Pixel coordinate grounding data

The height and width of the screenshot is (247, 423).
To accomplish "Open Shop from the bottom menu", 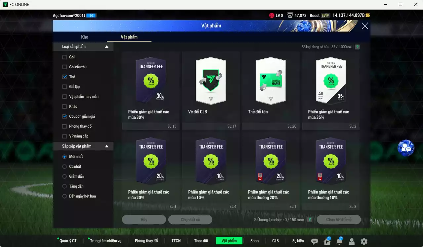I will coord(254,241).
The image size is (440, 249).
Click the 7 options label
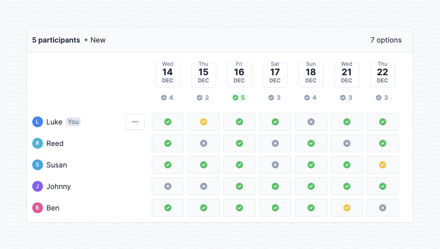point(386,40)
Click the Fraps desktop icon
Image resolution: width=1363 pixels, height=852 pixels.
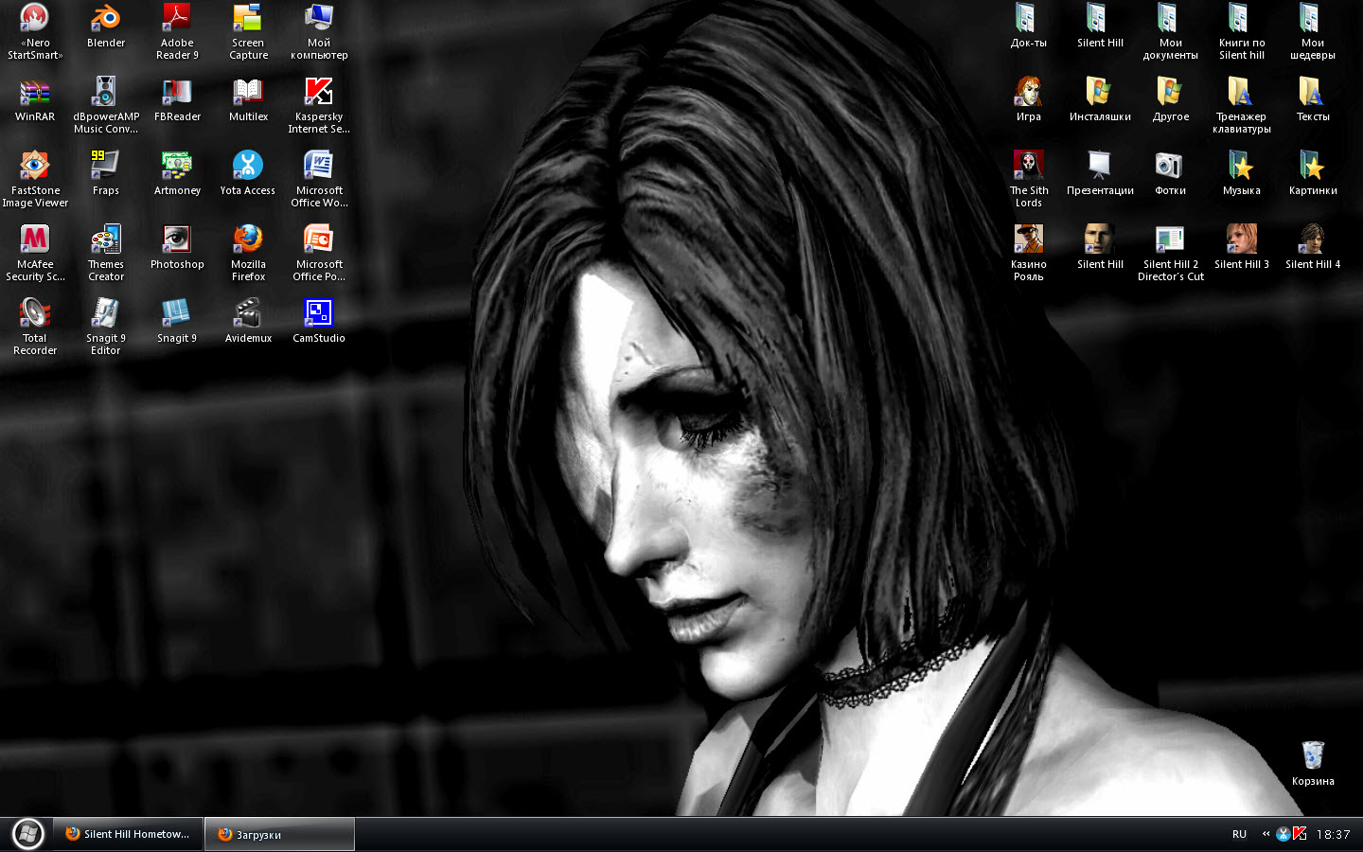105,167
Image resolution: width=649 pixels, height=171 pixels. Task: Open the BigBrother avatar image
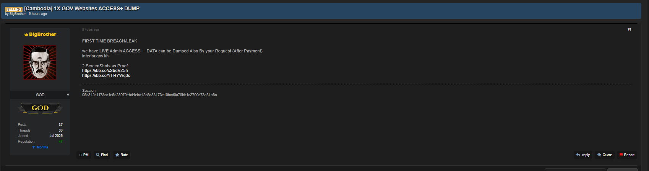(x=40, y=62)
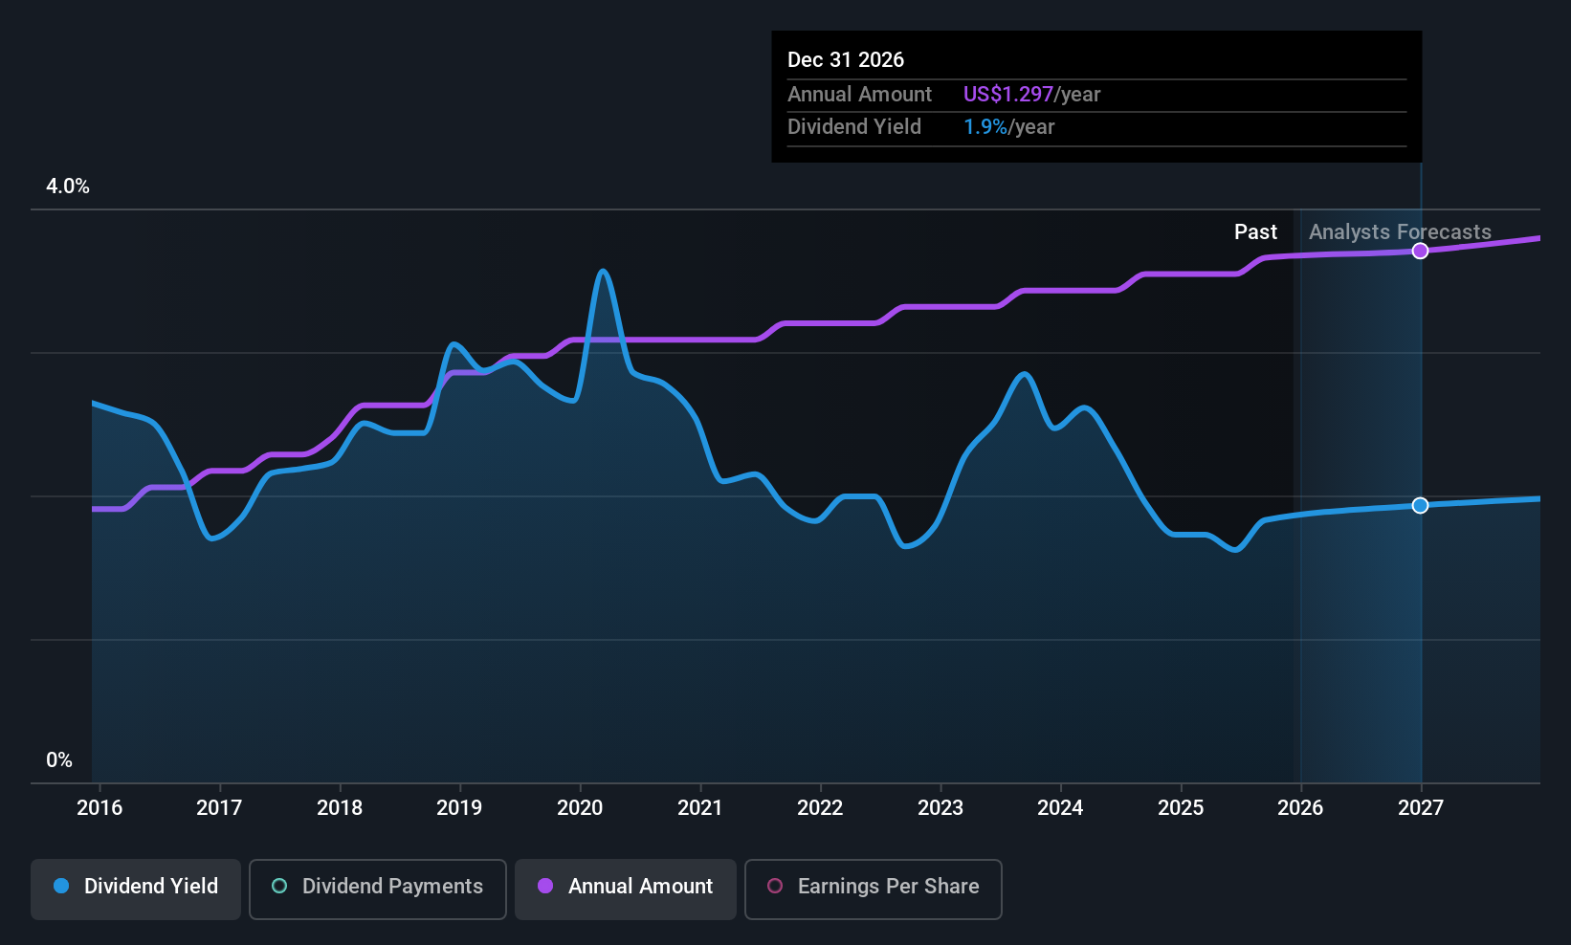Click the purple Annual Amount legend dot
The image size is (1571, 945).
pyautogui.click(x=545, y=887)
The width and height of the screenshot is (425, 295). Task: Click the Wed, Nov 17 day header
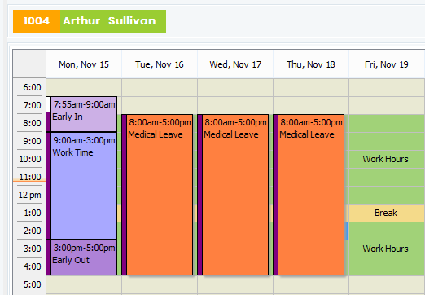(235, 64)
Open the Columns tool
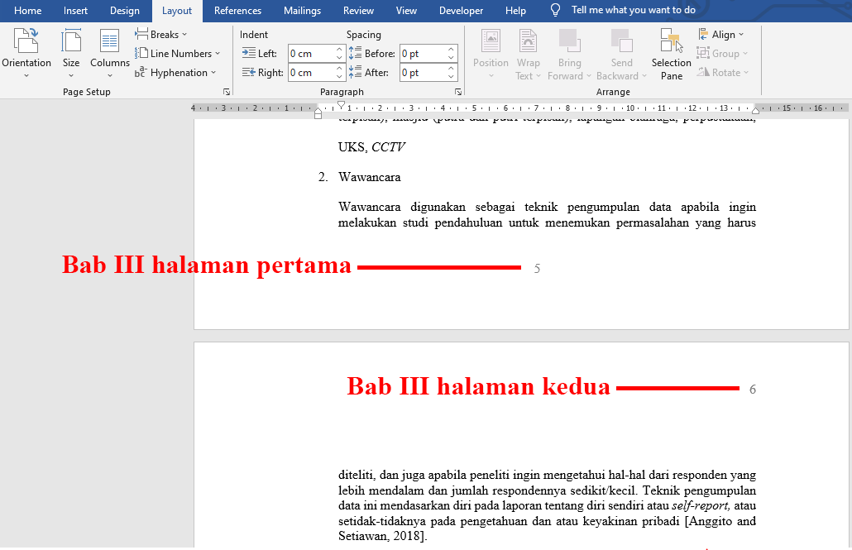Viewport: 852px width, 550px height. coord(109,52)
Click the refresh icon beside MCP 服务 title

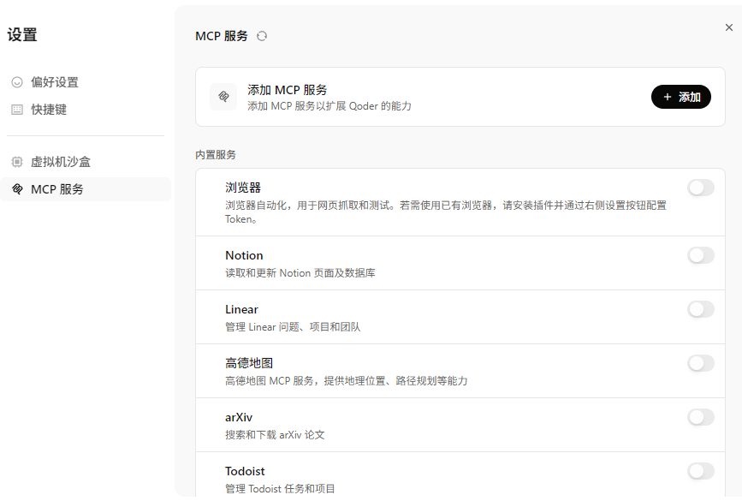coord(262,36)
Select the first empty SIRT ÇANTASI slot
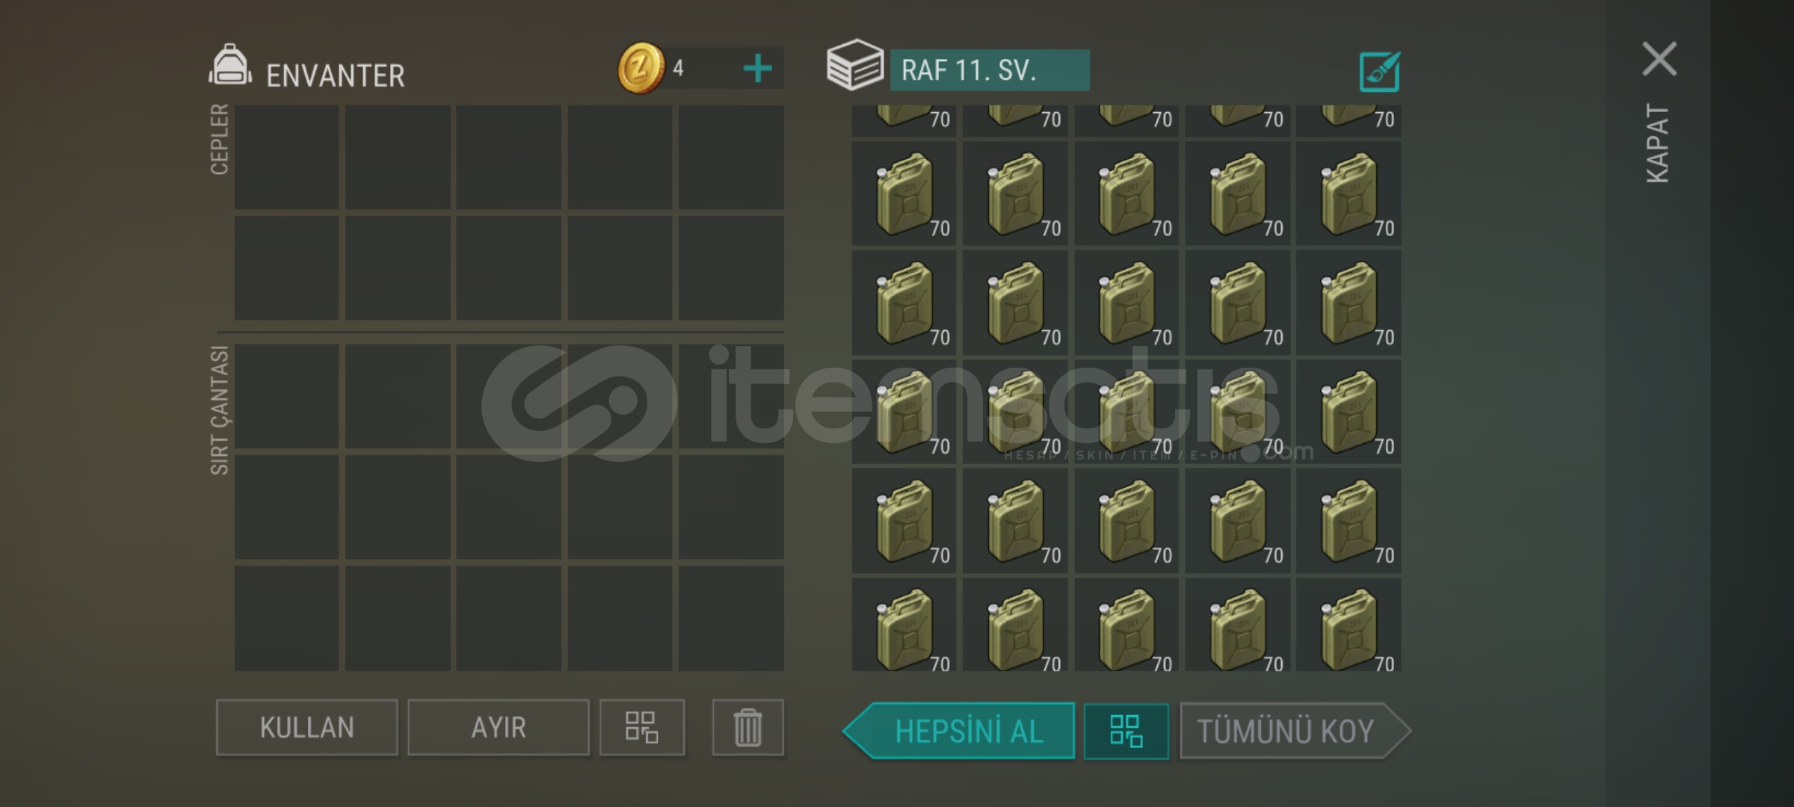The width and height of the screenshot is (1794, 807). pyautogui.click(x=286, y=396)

**What the task asks**
A word-for-word copy of the lines from the one containing "Click the refresh icon beside MCP 服务 title" through the last line of the records is what is wanted, without pictures and without any other line.

**Finished task**
Click the refresh icon beside MCP 服务 title

coord(262,36)
Select the first empty SIRT ÇANTASI slot
The width and height of the screenshot is (1794, 807). pyautogui.click(x=286, y=396)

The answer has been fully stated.